Unterbilk (Alexander Esch): Trete ich aus der Haustür, ist die nächste Haltestelle die Bilker Kirche. Von da aus fuhr ich bislang bis zum Graf-Adolf-Platz, um da in Richtung Benrather Straße umzusteigen — je nach Anschluss war es manchmal auch schneller, zu Fuß zu gehen. Das geht auch heute noch, mit dem neuen Linienweg der 706 ist der Weg zur Kö jedoch bequemer geworden. Denn sie fährt bis zur Haltestelle Königsallee/Steinstraße weiter.

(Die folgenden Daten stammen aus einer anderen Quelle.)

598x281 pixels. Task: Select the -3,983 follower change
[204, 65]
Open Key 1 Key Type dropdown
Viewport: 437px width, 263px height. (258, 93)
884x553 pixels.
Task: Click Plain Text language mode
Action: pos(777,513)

Alternative: Ich laufe zum Kirchplatz und steige dort in die Wehrhahn-Linie. Das heißt: mehr Fußweg, aber eine schnellere und kürzere Bahnfahrt. Kommt am Ende aber aufs Gleiche raus. Je nach Gehgeschwindigkeit liege ich zwischen 15 bis 20 Minuten. Da ist das Fazit klar: Ich fahre so oft es geht Fahrrad — und zwar den ganzen Weg in nur knapp zehn Minuten.

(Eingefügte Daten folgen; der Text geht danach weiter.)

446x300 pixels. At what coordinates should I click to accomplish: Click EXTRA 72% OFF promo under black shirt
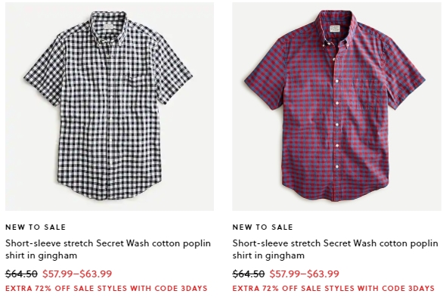pyautogui.click(x=107, y=288)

Grafenberg (Ellen Schröder): „Weeßte wat, mer fahre mit dr Stroßebahn noh Hus. . .“ — ein kölsches Lied, das auch in Düsseldorf funktioniert. Ich hatte sie liebgewonnen, die Straßenbahnlinie 712, die mich von der Simrockstraße bis zum Jan-Wellem-Platz beförderte. Von dort ging es die letzten Meter zu Fuß zur Redaktion an die Kö — und abends wieder zurück. Doch die Linie 712 ist ausrangiert, im Netz mit Häzz fährt jetzt die neue U 72. Dabei gibt es gar keinen Grund, den alten Zeiten hinterherzutrauern. Denn mit der U72 gibt’s kein nerviges Stopp-and-Go am Wehrhahn mehr. Auch das ellenlange Warten an der roten Ampel / Ecke Wielandstraße ist vorbei. Zügig — gefühlte fünf Minuten schneller — fährt die U72 stattdessen in den Tunnel. Nur drei Stationen später bin ich an der Schadowstraße. So schnell, da lohnt es sich, eine Station weiterzufahren. Denn den Restweg habe ich früher lieber zu Fuß gemacht.